=== PASSAGE FOR REVIEW ===

▼▼▼

Stop the Hate: Obj-C Deserves Your Love - renaebair
http://intridea.com/2010/7/13/stop-the-hate-obj-c-deserves-your-love
======
ant5
As someone who has been, on and off, writing Objective-C for the past decade,
I will unequivocally state that as application programming languages go, it's
a terrible 1980s jalopy of bad language decisions cobbled on top of more bad
language design under which Smalltalk-descendent ideas peek through now and
then.

Language research has progressed. Microsoft has invested heavily in C# and
related technologies. Even Smalltalk research moved on -- strongtalk,
newspeak. We have alternative, real-world usable languages running on the JVM,
from Scala to Clojure.

Yet Objective-C moves forward one slow, stuttering step at a time. There are
no namespaces. There are no self types (your init methods all have to return
id so that they don't conflict with other init methods that have the same
name). There are no private methods. Writing an initializer takes 3 lines of
boilerplate, every time, plus the header declaration:

    
    
      if ((self = [super init]) == nil)

▲▲▲

=== GIVEN DATA ===
▼▼▼

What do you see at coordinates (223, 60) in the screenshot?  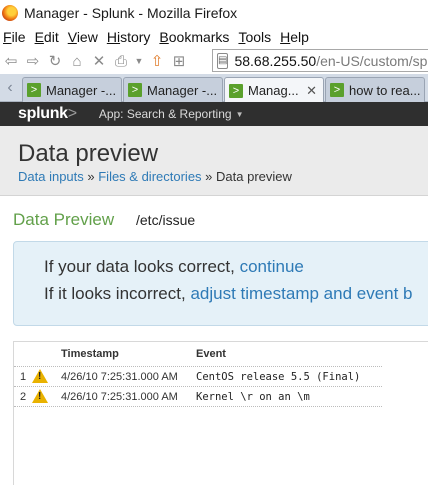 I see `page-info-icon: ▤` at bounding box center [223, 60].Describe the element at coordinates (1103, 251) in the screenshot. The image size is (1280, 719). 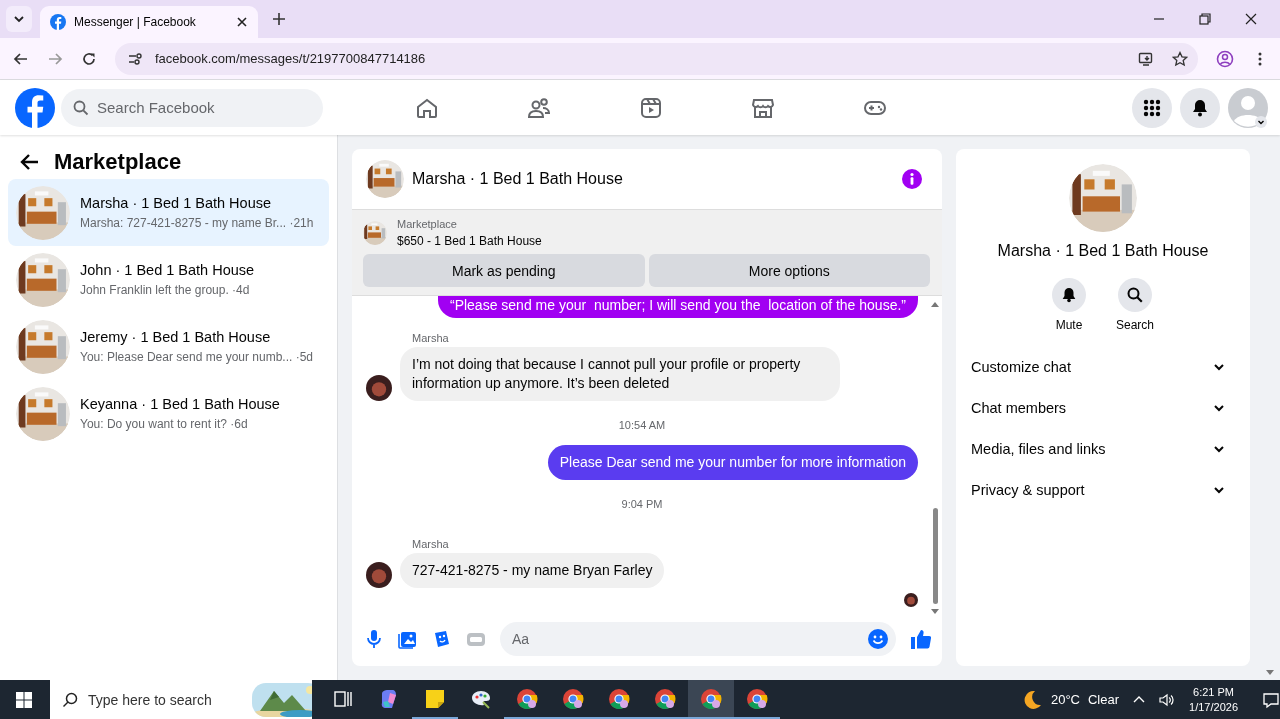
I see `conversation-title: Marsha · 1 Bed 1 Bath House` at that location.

▲▲▲

=== ASSIGNMENT 1 ===
In the Objective-C thread, how many lines of boilerplate does the commenter say an initializer takes?
=== ASSIGNMENT 2 ===
Carry on the Objective-C thread from its last line.

=== RESPONSE BOX 1 ===
Three lines every time, plus the header declaration.

=== RESPONSE BOX 2 ===
        return nil;
    
      return self;
    

The language is obtuse, ridiculously verbose, frustrating to use, and
downright paleolithic compared to modern deployed languages. It's a joke
compared to everyone else's modern language research. I suffer through it full
time because that's what the platform demands, but I would shoot it in the
head in a second if I could.

Nuke it from orbit. It's the only way to be sure.

Anyone who thinks ObjC is a good language either hasn't actually spent
significant time outside of C/C++/ObjC, or is still new to the wide, wonderful
world of Mac/iPhone development.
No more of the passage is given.